Status Report

NASA Opportunity Notice to Participate in Centennial Challenges Program As An Allied Organization

By SpaceRef Editor
December 20, 2013
Filed under , ,

Synopsis – Dec 19, 2013

General Information

    Solicitation Number: NNH14STMD001L

    Posted Date: Dec 19, 2013

    FedBizOpps Posted Date: Dec 19, 2013

    Recovery and Reinvestment Act Action: No

    Original Response Date: Dec 01, 2014

    Current Response Date: Dec 01, 2014

    Classification Code: A — Research and Development

    NAICS Code: 541712

Contracting Office Address

NASA/Goddard Space Flight Center, NASA Headquarters Acquisition Branch, Code 210.H, Greenbelt, MD 20771



This Opportunity Notice (hereinafter “NOTICE”) is for informational/planning purposes only and the Government will not pay for the information received. This NOTICE is NOT to be construed as a commitment by the government to enter into any agreement or other obligation or to conduct a prize competition.

This NOTICE is issued in accordance with the NASA Prize Authority, 51 U.S.C. S 20144.

I. INTRODUCTION New concepts for NASA prize competitions are sought for the Space Technology Mission Directorate’s Centennial Challenges Program, NASA’s flagship program for technology prize competitions. NASA anticipates the ability in 2015 and beyond, to initiate several new technology prize competitions (hereinafter “Challenges”). Through this NOTICE NASA seeks to identify potential partner organizations (hereinafter “Allied Organizations”) and concepts for Challenge competitions they are interested in conducting (Challenge Concept).

NASA will provide the monetary prize purse that is awarded to competition winners. NASA will not provide any funds or cost reimbursement to an Allied Organization for their work on a Challenge.
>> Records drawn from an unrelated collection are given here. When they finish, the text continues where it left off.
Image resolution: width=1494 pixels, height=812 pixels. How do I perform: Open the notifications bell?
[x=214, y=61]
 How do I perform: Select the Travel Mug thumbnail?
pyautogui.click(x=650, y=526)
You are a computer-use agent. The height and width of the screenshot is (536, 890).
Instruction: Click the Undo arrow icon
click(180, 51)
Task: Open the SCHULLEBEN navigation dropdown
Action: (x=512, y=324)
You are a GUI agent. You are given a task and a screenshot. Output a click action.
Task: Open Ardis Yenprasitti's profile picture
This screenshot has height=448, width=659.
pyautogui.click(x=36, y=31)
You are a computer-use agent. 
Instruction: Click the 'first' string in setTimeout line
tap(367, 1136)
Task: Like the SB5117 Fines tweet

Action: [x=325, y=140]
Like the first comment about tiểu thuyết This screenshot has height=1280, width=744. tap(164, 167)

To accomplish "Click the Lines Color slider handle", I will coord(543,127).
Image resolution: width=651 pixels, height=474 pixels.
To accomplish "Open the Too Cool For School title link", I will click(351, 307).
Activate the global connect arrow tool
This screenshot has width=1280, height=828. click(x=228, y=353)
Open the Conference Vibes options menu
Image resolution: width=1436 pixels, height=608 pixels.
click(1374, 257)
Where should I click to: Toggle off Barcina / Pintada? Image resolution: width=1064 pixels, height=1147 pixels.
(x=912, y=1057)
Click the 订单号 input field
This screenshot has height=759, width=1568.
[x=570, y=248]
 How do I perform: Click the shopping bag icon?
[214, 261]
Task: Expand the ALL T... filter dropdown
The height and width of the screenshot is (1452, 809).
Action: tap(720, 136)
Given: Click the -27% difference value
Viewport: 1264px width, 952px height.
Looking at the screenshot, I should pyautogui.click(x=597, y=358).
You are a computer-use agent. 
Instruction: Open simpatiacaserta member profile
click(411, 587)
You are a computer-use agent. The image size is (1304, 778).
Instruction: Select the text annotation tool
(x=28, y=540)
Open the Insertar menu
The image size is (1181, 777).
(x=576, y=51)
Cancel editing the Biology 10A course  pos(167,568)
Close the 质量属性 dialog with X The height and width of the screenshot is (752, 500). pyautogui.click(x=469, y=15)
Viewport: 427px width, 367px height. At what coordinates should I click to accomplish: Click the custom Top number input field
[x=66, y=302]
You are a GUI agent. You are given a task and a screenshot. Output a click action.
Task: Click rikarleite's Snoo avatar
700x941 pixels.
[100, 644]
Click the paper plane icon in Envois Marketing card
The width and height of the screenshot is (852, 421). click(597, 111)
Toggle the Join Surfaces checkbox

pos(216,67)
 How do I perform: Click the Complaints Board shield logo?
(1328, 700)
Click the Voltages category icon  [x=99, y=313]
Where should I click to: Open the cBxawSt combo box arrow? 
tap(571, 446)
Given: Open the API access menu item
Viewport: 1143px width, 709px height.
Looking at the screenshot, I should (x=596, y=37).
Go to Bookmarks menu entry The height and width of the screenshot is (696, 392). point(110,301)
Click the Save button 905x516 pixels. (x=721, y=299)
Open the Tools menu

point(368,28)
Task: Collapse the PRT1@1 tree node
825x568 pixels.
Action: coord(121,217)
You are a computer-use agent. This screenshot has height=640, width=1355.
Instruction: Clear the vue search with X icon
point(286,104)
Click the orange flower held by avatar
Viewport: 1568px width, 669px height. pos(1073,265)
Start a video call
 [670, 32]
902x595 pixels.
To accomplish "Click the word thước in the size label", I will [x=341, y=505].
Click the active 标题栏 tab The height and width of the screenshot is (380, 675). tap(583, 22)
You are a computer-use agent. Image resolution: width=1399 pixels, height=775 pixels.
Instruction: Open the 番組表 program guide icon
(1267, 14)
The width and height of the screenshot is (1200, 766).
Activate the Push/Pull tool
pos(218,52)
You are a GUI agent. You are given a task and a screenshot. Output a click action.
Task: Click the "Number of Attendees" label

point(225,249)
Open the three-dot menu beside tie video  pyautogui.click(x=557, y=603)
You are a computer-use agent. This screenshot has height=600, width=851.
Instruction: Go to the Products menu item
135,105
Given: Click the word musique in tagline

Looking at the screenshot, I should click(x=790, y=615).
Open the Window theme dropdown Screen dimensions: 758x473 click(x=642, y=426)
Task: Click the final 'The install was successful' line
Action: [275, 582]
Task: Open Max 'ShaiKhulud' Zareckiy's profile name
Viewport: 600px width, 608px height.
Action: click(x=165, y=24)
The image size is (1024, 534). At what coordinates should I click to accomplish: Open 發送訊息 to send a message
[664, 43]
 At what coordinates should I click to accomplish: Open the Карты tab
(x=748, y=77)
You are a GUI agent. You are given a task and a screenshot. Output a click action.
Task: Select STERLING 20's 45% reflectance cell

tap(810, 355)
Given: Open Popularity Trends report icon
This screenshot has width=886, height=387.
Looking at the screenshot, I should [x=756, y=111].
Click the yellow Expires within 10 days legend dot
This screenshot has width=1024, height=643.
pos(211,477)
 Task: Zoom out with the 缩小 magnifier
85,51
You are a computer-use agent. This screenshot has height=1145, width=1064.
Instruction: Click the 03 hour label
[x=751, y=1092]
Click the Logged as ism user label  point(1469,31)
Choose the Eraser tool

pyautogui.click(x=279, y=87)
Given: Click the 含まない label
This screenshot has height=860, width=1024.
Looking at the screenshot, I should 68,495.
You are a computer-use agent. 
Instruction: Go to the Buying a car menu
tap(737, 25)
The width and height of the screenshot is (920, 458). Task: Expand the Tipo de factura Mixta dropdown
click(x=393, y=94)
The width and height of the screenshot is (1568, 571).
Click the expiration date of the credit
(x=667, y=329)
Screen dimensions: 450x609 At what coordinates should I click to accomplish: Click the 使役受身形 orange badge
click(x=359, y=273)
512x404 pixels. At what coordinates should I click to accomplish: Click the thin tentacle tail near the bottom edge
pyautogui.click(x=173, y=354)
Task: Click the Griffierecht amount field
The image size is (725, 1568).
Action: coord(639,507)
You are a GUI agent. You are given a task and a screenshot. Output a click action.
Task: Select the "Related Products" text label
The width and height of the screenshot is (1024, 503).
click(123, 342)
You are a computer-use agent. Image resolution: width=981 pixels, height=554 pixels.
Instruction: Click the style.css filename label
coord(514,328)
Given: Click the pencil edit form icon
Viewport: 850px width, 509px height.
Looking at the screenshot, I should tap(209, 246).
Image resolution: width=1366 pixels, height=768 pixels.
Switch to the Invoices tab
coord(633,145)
Allied Organizations may administer a Challenge with their own funding or they may acquire the funding from other parties.

Organizations interested in becoming an Allied Organization should submit a response describing the Challenge Concept that they wish to pursue with NASA. Details on the essential capabilities of Allied Organizations and desired characteristics of Challenge Concepts are provided in Section V and Section VI of this NOTICE respectively. A complete submission as detailed in Section VIII is required for each Challenge Concept.

NASA will only consider submissions that include both 1) a Challenge Concept and 2) institutional capability and interest in being an Allied Organization.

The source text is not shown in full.